An important question is what was the aging stage of the bees used in our study. We used the workers starting their outside-hive activity, which happens just at their age of 19–21 days. Therefore, they must have already been showing some signs of aging.

One of the most serious challenges for honeybees seems to be their coping with isolation from the colony. To the best of our knowledge there are no reports concerning the effect of the isolation on aging of bees. Surely, they need physical contacts with the family members and with chemical stimuli from them to keep proper functions of their nervous system and to survive. The social stimulation is necessary to keep precise nestmate recognition in adult ants Camponotus fellah isolated of the colony (Boulay and Lenoir 2001). The experimental isolation caused a decrease in the intraspecies allocolonial aggression while interspecies aggression remained constant. A decrease in allocolonial aggression could probably be due to a decrease in general aggressiveness of the isolated individuals, which is stimulated in worker-worker interactions through pheromonal and physical communications. The social deprivation might also reduce the insects’ ability to recognize their nestmates and to distinguish them from aliens.
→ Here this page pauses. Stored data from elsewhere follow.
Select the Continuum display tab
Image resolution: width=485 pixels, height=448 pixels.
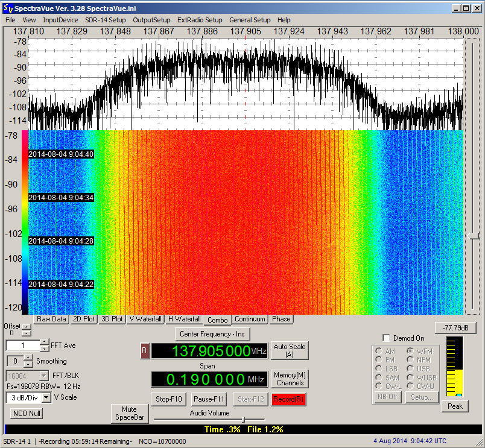click(x=250, y=319)
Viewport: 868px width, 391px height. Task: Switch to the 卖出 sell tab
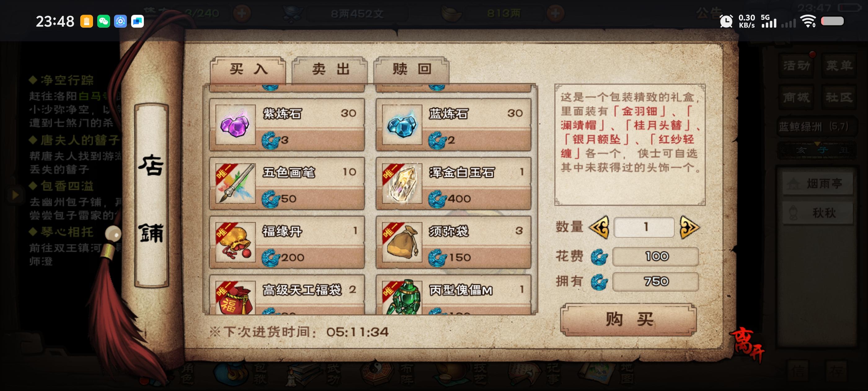click(x=330, y=69)
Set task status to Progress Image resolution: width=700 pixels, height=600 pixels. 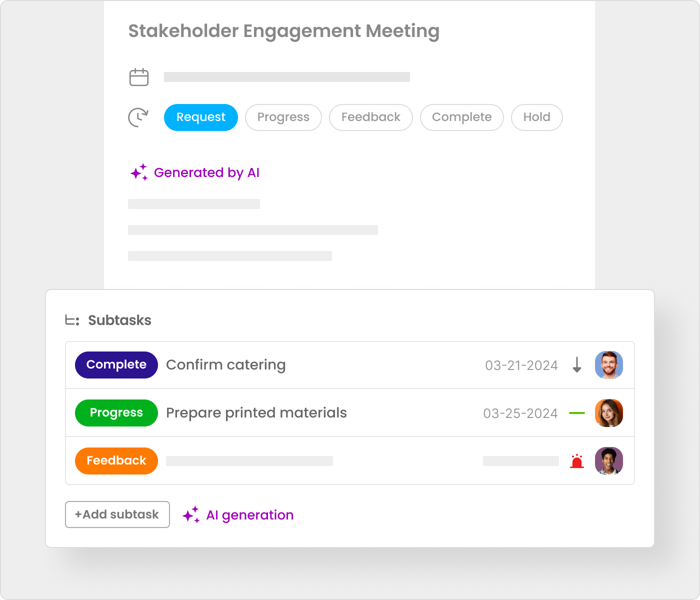(284, 118)
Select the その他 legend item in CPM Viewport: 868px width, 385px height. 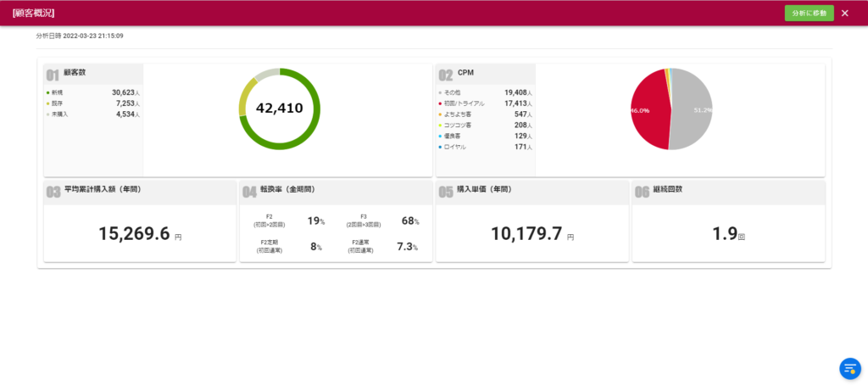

If so, a question arises whether such an olfactory deprivation could affect also other sensory modalities, for instance mechano- or thermoreception. Unfortunately, there are no data concerning this topic.

Placing the home beeswax in the gradient chamber in its region being hostile to bees, i.e., at a temperature of 9 °C, was clearly a conflict situation between two motivations: the abovementioned distinct preference for the own colony odor and thermal preference of the insects. For an unknown reason, the conflict resulted in a desynchronization of the daily rhythm of selected ambient temperatures in this group of bees in comparison with that recorded in control bees or in those exposed to the odor scattered over the full length of the gradient chamber. In this particular group, the highest daily temperature was recorded at the beginning of the light phase instead of reaching the maximum value in the early afternoon (see Figure 5a). Extremely difficult to explain is also desynchronization of the rhythm of selected ambient temperature in the abovementioned group in comparison with that of locomotor activity in the same group, which, in turn, exactly paralleled the oscillations in the remaining groups (see Figure 5b).

In our future experiments concerning effects of the isolation stress on aging of worker bees, we would like to test the impact of social pheromones, such as the alarm pheromone and queen’s odor, as well as effects of various diets on thermal behavior, motor activity, muscle glycogen content, and life-span of the insects.